▸ Exercise objective: List every festival theme that the commentary on the literary festival below names in quotation marks.

▸ Excerpted text:
This little chirrup of editorial boldness would have had greater authenticity were not the same programme mostly a dawn-to-dusk parade of all that is modish and au courant in the literary anglosphere. A quick glance at the 'themes' of the festival reveals that the only people likely to be challenged by its content is that tiny fragment of the literary establishment not presently part of the seemingly settled progressive consensus around such issues as the 'Legacies of Colonialism'; 'Our Planet and Us'; 'The Heart of Europe' and 'Celebrating LGBTQIA+ Voices'. As for the punters, they are not really there to be challenged or entertained so much as to be educated in the ever expanding vernacular of secular liberal piety.

Perhaps that's also why the scuffed gardens of the Edinburgh School of Art seemed so empty and listless on Sunday afternoon: after all, how much appetite does the ordinary citizen have to hear these sermons again and again? Do we each want to part with £14 to be reminded that the bounds of progressive tolerance are pretty narrow and that we are somehow 'fallen' if we don't get with the programme?

▸ Raw data:
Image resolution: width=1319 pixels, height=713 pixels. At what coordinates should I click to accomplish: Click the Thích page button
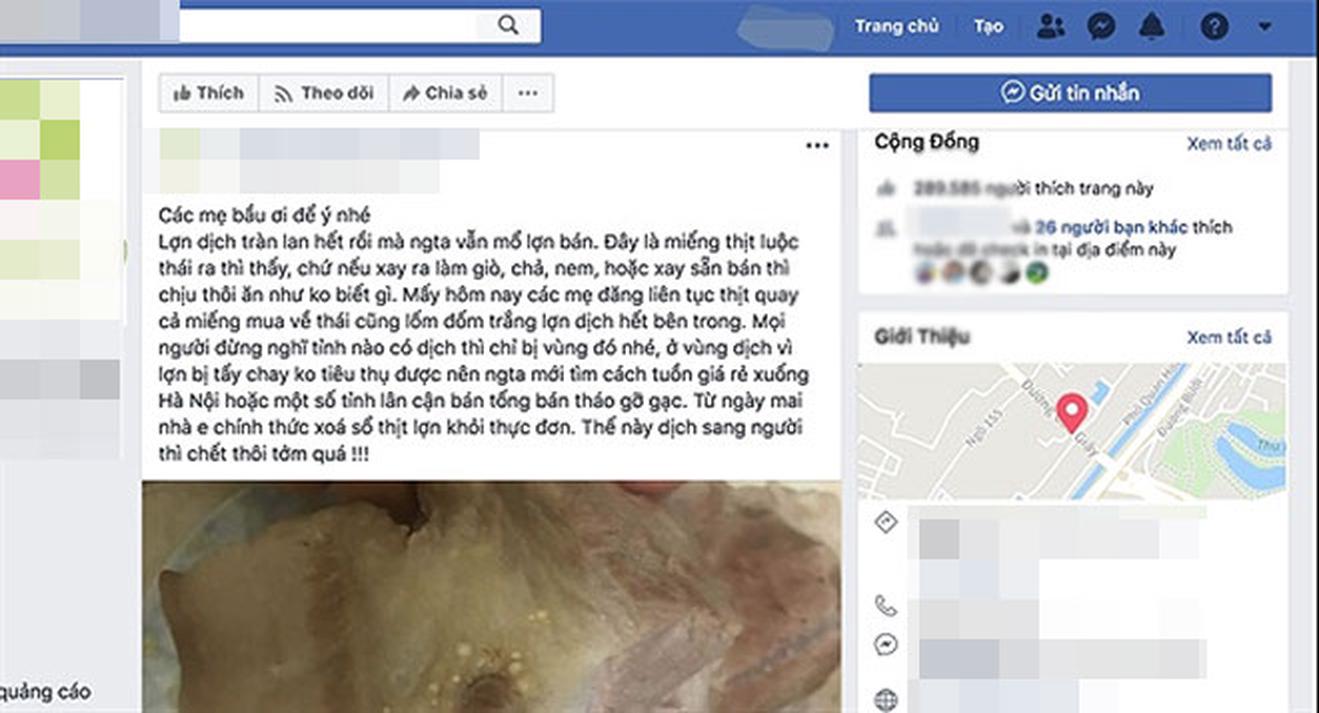click(209, 93)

▸ Exercise result:
- Legacies of Colonialism
- Our Planet and Us
- The Heart of Europe
- Celebrating LGBTQIA+ Voices